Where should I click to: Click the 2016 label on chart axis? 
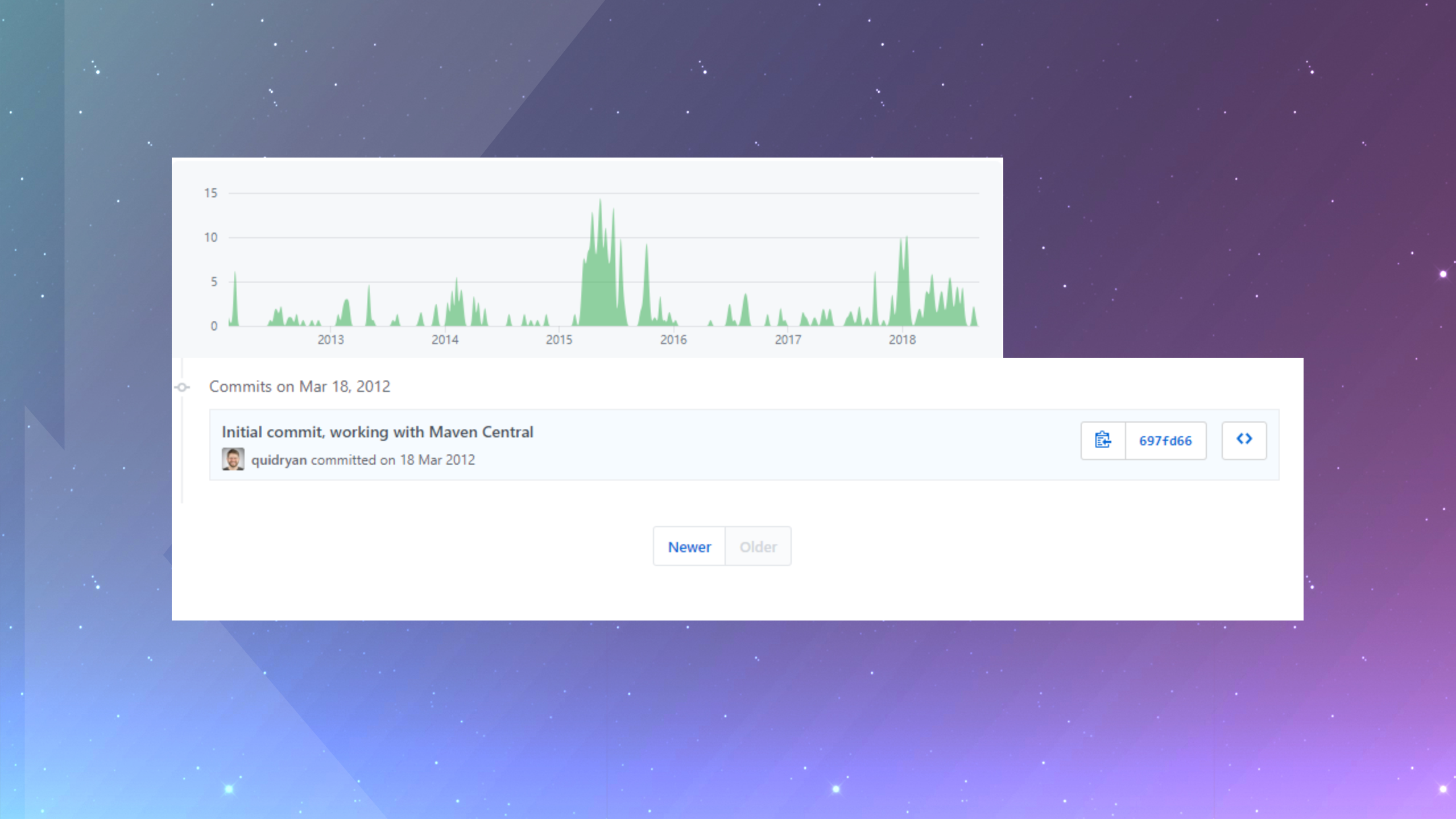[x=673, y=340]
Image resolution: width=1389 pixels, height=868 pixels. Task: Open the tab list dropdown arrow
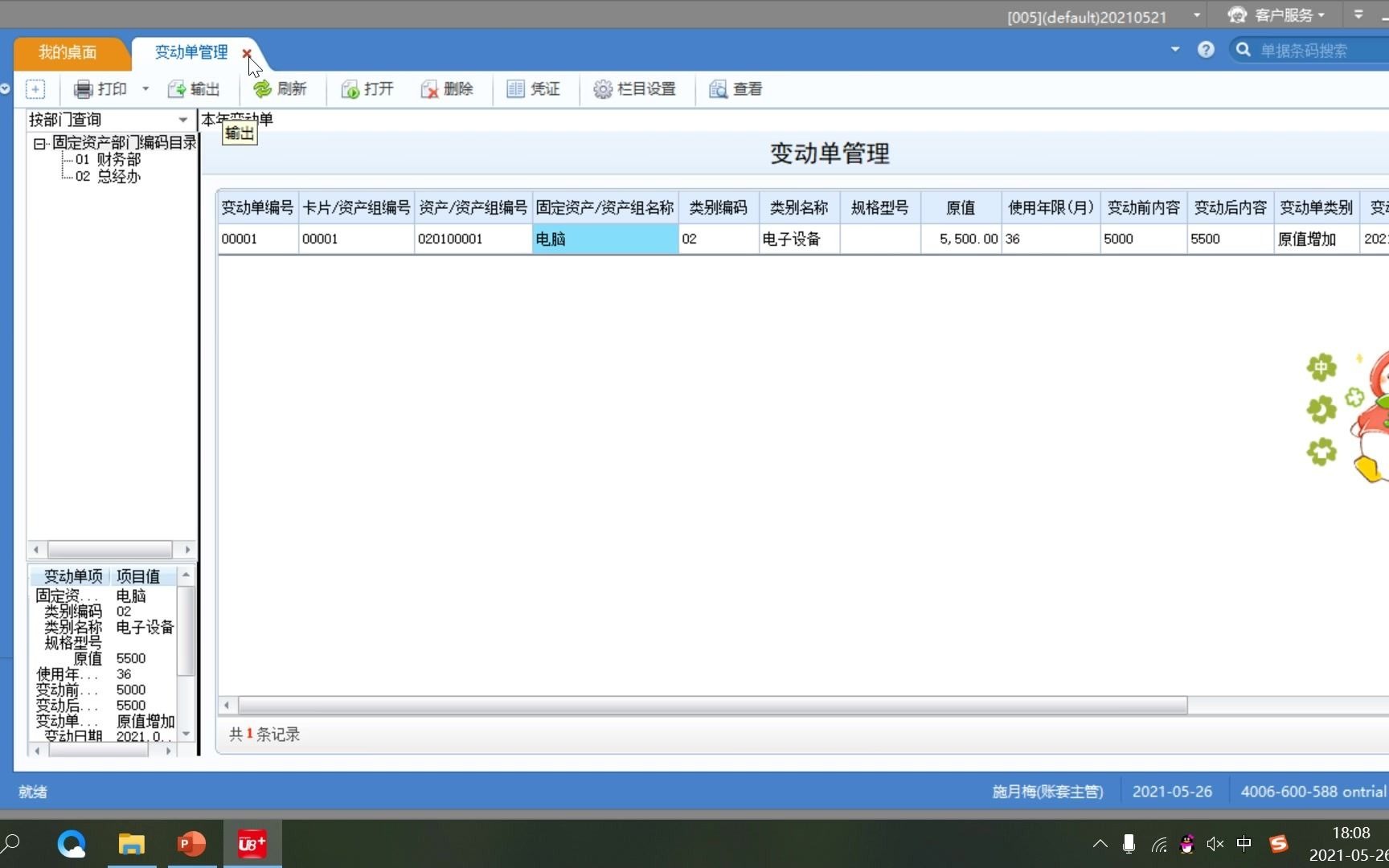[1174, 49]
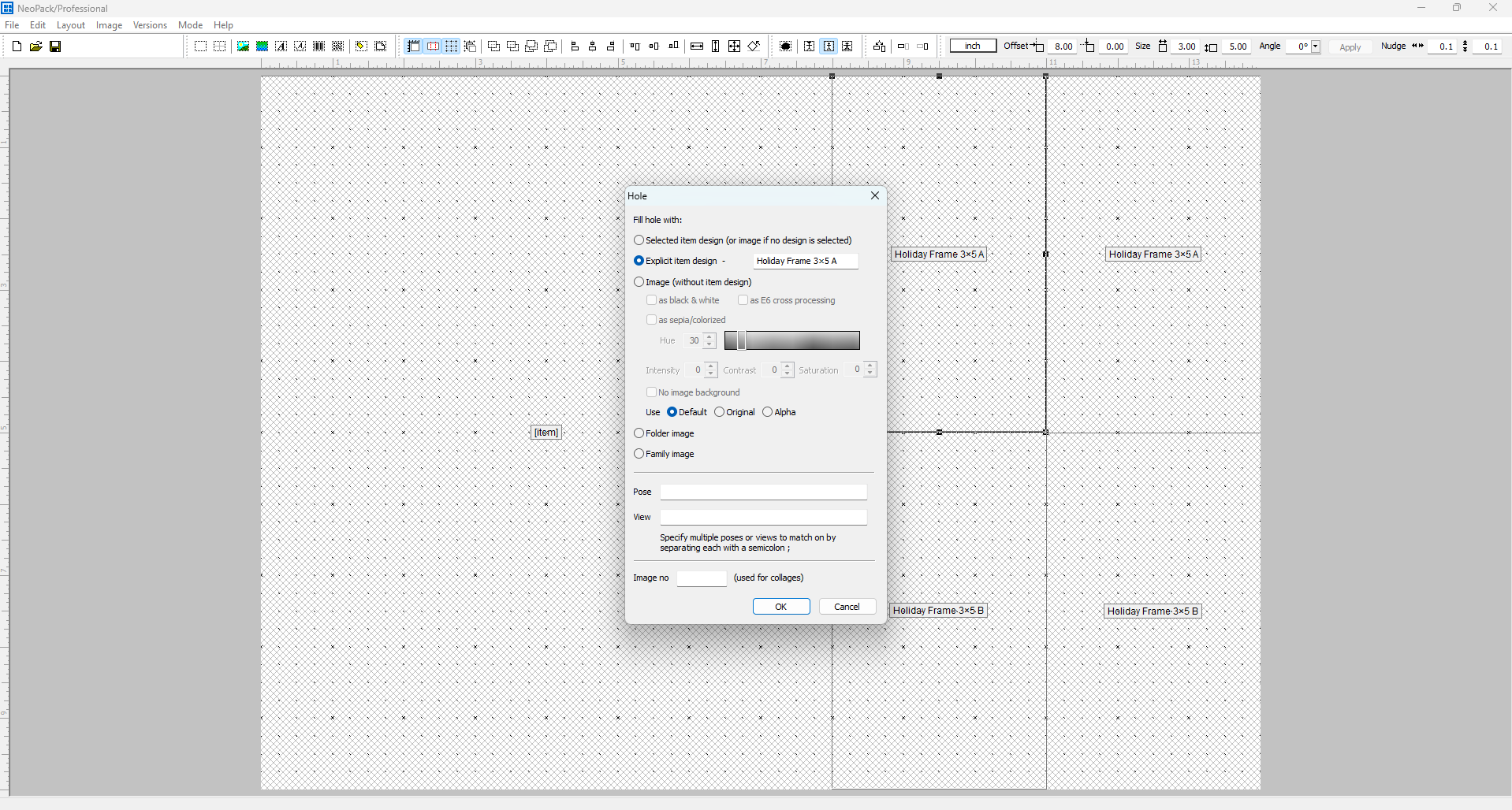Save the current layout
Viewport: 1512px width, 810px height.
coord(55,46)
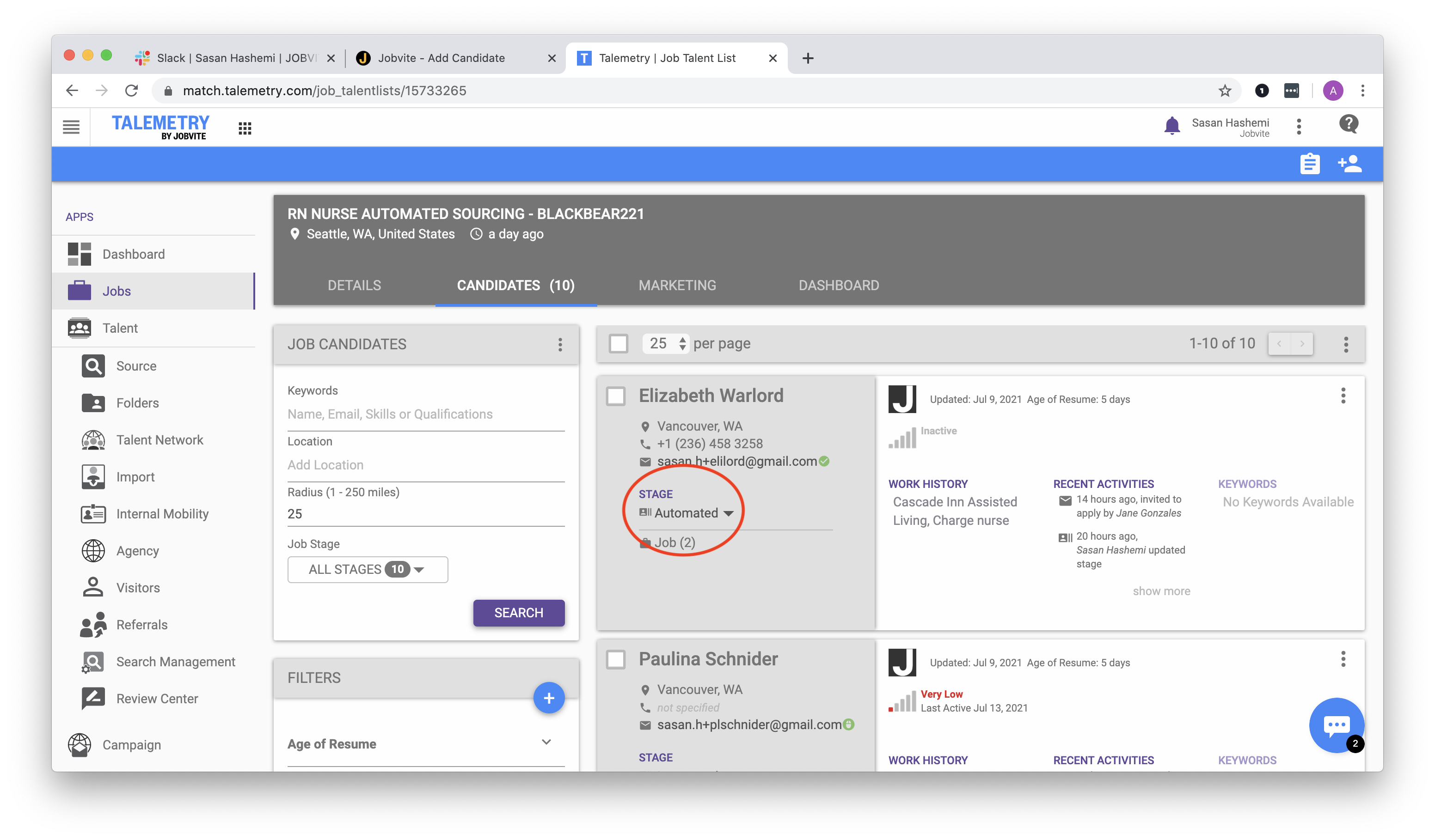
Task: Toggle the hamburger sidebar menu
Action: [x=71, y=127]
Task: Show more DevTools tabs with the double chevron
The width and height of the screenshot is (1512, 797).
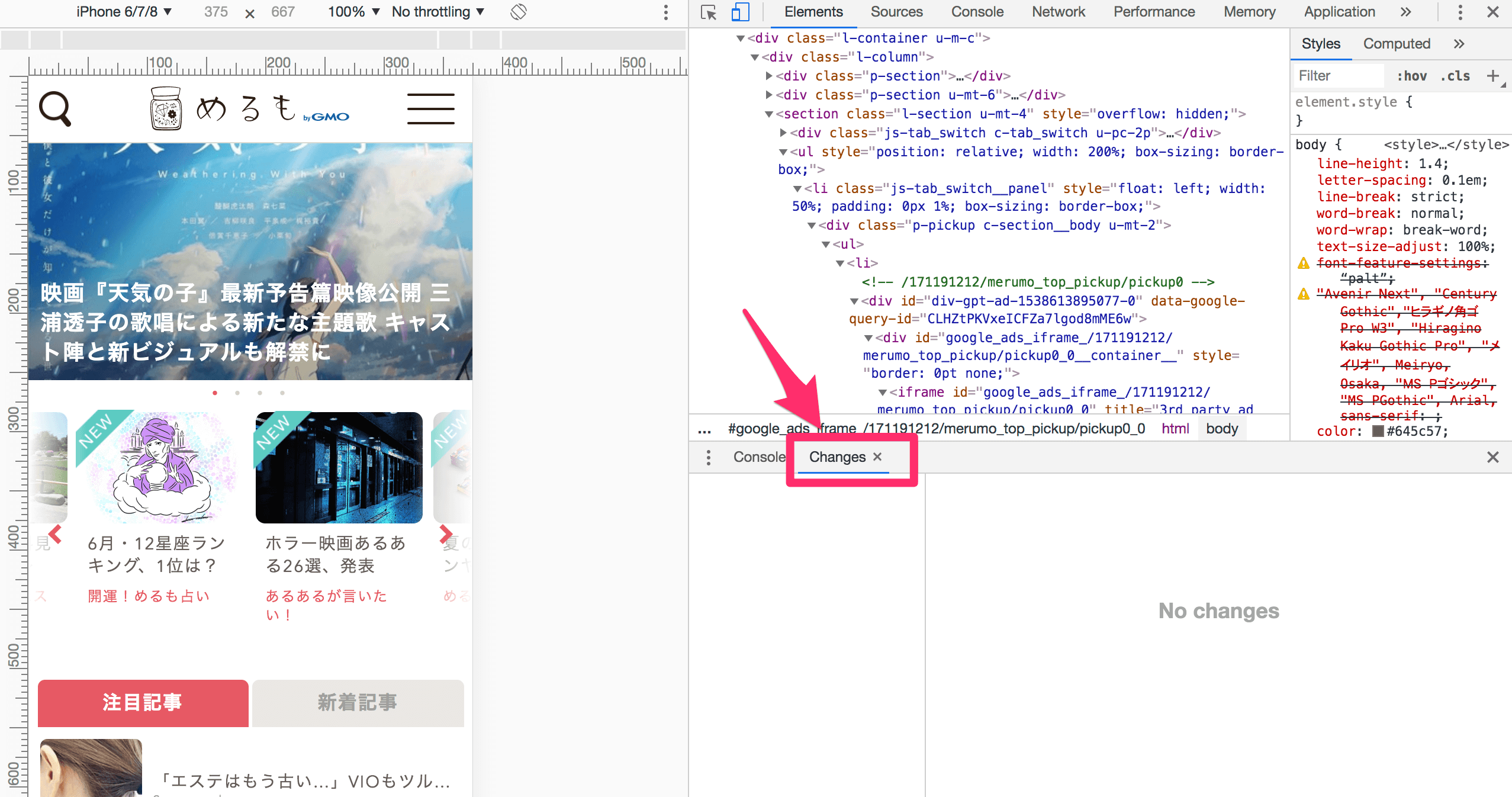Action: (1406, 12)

EXERCISE OBJECTIVE:
Reproduce the preceding material exactly, skipping pictures.

COMPLETED EXERCISE:
Where should I click to: Click the 2016 label on chart axis? 
[x=673, y=340]
Image resolution: width=1389 pixels, height=868 pixels. Task: Open the tab list dropdown arrow
[1174, 49]
Save the current layout
Viewport: 1512px width, 810px height.
coord(55,46)
Task: Toggle the hamburger sidebar menu
Action: [x=71, y=127]
Task: Show more DevTools tabs with the double chevron
The width and height of the screenshot is (1512, 797).
Action: (1406, 12)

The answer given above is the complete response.